For the Gucci show in Milan, hairstylist Ben Gregory dyed model Julia Belyakova’s natural blonde a fiery crimson, while in Paris, Chanel chose model Seoyeon Lee to wear a pink floral peplum dress with burgundy waves in her climbing hair and that Adwoa Aboah wore spirals in the purest ginger.

“Red hair makes you the center of attention, for better or worse,” says British Rachel Gibson, whose Instagram account @thehairhistorian collects pictures from different eras in which hair defines composition. “It was desirable in the Elizabethan era and in Italy after Titian,” he explains, referring to the Renaissance painter known for depicting women with auburn locks, “but otherwise it has been largely seen as an intruder due to its sparseness and negative historical connotations, from Judas and Mary Magdalene in some texts to a long list of vampires and other literary villains”, as an article in The New York Times highlights.

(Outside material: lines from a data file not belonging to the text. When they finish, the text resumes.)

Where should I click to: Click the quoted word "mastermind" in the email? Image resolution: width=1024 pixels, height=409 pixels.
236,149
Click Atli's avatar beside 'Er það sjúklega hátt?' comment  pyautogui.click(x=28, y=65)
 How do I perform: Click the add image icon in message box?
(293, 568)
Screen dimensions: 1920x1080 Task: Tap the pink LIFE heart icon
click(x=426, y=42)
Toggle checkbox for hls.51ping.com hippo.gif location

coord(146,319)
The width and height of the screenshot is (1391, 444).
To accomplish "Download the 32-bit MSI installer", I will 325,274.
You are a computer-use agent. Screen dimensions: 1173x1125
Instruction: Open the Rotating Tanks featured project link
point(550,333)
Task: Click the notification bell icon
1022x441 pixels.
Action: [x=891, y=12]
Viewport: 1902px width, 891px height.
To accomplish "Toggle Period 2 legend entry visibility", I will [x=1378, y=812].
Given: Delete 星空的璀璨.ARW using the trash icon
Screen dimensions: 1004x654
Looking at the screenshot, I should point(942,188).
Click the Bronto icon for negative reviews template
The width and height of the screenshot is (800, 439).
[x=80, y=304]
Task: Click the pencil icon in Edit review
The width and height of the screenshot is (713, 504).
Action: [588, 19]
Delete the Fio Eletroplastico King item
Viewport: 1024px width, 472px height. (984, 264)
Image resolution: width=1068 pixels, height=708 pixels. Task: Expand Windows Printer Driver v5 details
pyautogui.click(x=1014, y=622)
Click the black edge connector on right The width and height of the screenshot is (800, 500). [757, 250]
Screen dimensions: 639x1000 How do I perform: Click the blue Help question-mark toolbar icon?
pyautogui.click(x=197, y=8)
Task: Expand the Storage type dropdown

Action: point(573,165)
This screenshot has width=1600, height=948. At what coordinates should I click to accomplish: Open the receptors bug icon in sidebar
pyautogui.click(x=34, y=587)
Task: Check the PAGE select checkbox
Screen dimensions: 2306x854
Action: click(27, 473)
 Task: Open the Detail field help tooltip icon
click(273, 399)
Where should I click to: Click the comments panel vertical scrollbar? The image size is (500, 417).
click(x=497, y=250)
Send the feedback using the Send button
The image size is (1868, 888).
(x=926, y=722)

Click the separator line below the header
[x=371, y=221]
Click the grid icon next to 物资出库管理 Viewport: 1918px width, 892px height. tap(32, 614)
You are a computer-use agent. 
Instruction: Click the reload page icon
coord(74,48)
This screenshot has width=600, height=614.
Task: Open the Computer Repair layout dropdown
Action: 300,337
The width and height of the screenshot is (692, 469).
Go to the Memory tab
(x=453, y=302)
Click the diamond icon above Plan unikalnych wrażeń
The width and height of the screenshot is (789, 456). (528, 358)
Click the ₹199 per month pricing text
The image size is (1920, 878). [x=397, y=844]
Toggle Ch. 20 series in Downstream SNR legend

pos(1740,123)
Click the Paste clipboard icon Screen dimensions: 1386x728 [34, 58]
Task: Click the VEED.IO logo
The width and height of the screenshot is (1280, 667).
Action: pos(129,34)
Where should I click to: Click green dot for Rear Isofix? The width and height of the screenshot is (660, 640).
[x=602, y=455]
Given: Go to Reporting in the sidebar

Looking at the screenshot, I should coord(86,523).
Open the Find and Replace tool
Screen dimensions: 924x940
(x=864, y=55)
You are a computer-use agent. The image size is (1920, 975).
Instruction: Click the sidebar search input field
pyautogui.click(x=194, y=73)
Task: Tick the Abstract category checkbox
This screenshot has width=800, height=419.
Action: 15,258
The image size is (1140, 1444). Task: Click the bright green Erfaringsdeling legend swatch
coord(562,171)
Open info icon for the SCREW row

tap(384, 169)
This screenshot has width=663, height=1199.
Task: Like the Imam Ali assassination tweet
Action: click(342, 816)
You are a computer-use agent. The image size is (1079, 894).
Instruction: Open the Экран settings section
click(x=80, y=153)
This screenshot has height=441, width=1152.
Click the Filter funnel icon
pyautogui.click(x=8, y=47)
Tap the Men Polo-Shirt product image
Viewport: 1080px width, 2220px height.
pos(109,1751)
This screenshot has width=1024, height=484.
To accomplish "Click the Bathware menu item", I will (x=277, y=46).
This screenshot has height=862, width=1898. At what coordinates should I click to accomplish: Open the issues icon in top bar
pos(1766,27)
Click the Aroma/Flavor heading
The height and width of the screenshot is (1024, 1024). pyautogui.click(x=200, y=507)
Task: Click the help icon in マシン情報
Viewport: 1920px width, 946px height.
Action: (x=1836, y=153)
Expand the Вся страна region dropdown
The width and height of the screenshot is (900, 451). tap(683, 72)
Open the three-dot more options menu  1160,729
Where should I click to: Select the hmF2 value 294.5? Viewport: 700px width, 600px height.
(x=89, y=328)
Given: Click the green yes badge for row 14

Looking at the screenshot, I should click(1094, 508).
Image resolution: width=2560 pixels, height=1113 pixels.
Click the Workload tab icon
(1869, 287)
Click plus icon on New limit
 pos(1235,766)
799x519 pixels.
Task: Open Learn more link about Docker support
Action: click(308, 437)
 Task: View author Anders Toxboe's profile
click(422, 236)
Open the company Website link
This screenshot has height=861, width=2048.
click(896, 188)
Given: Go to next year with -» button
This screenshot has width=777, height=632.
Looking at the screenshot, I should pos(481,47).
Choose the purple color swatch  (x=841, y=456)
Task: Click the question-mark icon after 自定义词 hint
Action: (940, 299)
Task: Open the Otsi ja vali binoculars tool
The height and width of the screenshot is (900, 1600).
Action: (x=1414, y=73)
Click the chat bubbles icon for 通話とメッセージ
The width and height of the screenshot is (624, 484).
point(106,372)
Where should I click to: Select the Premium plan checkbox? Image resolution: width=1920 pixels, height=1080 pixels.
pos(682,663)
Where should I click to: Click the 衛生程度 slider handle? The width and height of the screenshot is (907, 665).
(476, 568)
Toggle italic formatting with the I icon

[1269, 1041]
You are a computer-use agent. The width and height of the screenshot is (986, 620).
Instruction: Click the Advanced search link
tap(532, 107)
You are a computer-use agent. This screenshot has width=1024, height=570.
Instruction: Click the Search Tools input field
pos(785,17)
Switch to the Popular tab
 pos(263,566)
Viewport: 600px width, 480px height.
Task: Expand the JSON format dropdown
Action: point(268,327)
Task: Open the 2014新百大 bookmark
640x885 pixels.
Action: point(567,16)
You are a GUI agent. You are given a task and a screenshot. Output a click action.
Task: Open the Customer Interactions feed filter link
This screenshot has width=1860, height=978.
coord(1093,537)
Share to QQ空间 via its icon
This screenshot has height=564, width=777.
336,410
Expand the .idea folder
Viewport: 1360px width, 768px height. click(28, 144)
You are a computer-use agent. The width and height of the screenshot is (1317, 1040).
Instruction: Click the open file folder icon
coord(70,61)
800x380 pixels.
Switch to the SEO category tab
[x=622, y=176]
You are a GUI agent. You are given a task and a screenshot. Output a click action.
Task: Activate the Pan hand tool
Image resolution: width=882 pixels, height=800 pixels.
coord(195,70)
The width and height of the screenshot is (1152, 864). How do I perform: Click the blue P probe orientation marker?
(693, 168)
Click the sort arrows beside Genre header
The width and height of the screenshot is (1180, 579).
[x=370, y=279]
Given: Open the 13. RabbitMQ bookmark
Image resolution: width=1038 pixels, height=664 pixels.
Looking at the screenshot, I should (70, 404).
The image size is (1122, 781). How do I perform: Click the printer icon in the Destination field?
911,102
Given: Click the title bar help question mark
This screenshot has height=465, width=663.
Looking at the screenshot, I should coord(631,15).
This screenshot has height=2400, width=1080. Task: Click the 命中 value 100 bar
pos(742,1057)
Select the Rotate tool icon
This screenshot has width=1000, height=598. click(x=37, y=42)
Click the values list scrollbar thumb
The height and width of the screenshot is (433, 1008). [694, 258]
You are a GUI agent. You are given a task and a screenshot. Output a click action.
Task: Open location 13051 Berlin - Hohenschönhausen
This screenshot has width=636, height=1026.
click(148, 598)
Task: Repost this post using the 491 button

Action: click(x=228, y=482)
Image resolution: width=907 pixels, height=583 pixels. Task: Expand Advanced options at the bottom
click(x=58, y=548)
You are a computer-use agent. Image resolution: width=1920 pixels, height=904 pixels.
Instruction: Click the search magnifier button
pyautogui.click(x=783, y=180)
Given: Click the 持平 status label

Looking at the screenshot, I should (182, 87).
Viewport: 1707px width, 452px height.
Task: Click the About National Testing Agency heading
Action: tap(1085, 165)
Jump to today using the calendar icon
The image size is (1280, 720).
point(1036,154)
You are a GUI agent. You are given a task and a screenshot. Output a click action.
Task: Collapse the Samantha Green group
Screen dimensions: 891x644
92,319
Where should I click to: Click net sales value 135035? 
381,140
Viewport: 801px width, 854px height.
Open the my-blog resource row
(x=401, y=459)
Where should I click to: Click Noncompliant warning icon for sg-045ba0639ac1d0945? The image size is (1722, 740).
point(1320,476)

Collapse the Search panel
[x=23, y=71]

From the History of Art to cinematographic and television nostalgia. With the rise of the so-called Y2K fashion, teenagers are opting for this coloring. And, according to The Business of Fashion, herein lies the key to this bet on the catwalk: the search to attract a younger audience. In the 2000s, the redhead starred in blockbuster indie films like The Fifth Element and Run Lola Run, with his heroines wearing powerful crimsons, while on the small screen a teen Claire Danes won us over by transforming her personality with a box of Crimson Glow dye into the series It’s my life.

“You could get that color red in the drugstore, so there was a character on every teen show who was that shade in the 2000s. That’s influencing fashion now,” remarks Alex Brownsell, co-founder of Bleach London.

After years in which gradients triumphed, with even worn tones, such as Californian highlights, colors with a lot of pigment are the most in demand. “Now they wear primary colors with a lot of pigment, without contrasts, the warmest and most luminous. The Catalan model Julieta Gracia is our client and she has gone from brown to red. Other models that come to us have left blonde behind and demand this color at the request, we suppose, of the industry and because it is synonymous with a strong woman, with personality and sophistication”, explains Gloria Infantes, hairdresser at the exclusive Salón Toro in Barcelona and teacher at the School of Fashion Arts and Techniques (EATM).

Just remember that even in the 1940s and 1950s, when it was still shot in black and white, femme fatales like Rita Hayworth in Gilda had redheads.

We cannot ignore Venetian blonde in this catwalk trend, the lightest shade in the range for redheads, with a ginger base, but with blonde highlights inside. Its name is due precisely to the women who at that time of the Italian Renaissance smeared their hair with a mixture of saffron and lemon and exposed it to the sun. This was Dior’s hairdressing option in several of its looks for this spring/summer.

And from the catwalk to the parties of the main brands, where the shock effect that the creative directors of flagship brands do seek is avoided, but with dreamy results in the hands of the best salons. All we have to do is look at the gorgeous almost waist-length mane of singer Cardi B, who usually wears jet black, with a gorgeous warm red head that looks extremely natural with her brows to match, at Loewe events. Reddish: pure empowerment.